Quiz 4.)One of your students, Ronnie, is constantly late to class. Ronnie also draws in his text books and sometimes he hits other students when he gets upset or angry. Does Ronnie exhibit signs of covert or overt conduct disorder?
Quiz 5.)What are the things you can do as a teacher to keep acting-out, aggressive behavior in your classroom to a minimum, and how are these related to cultural diversity?
Quiz 6.) Is Lying considered a Covert or Overt form of Conduct Disorder?
Quiz 7.)(T or F) Children with conduct disorder exhibit persistent patterns of antisocial behavior that impairs functioning.
Quiz 8.) Is Truancy considered a Covert or Overt form of Conduct Disorder?

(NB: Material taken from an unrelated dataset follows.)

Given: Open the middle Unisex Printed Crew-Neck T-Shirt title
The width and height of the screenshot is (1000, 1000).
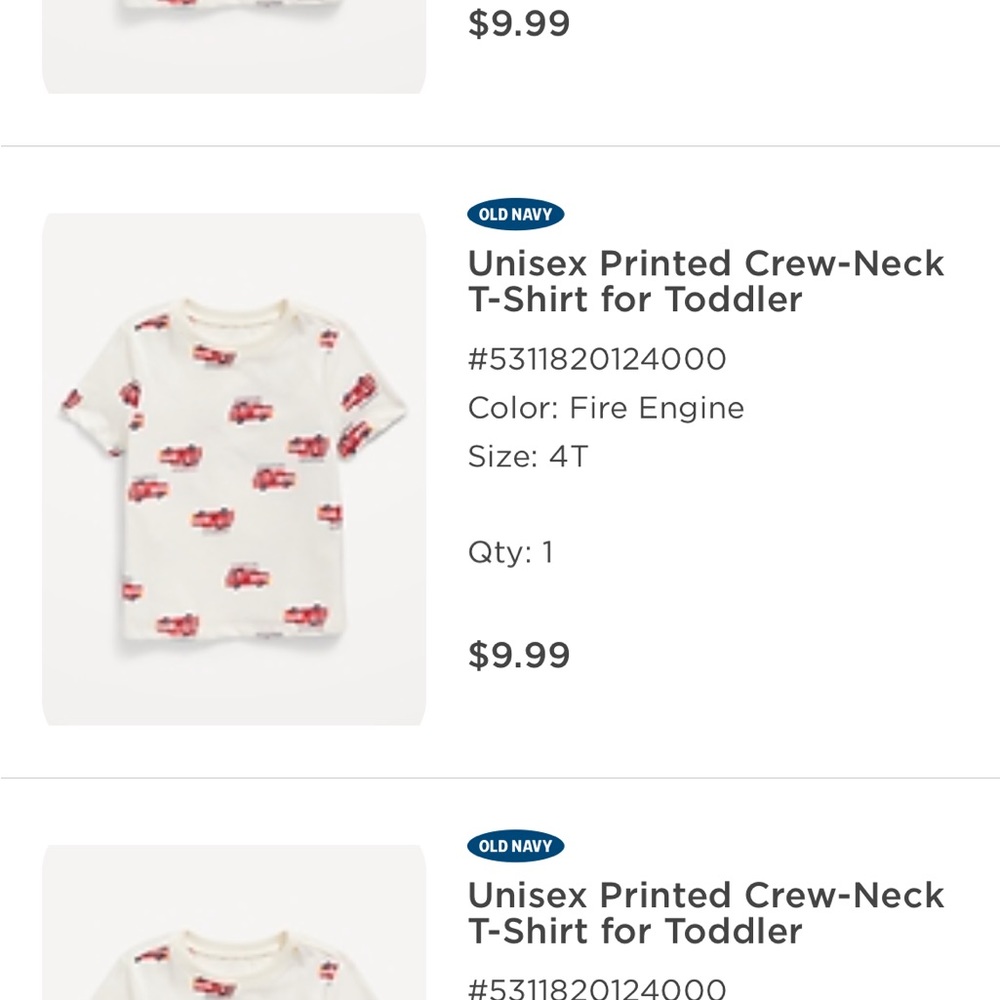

Quiz 9.)One of your students, Angela, is extremely stubborn. If anyone disagrees with her, she argues with them until they admit she's right or until they walk away or the argument is broken up by you or another teacher. She is also very sassy, and brags constantly about all the things her parents buy her. Do you think Angela has overt or covert CD, and what would you do as her teacher to assuage her behavior?
Quiz 10.) (T or F) Comorbidity is likely to be a factor in children with CD.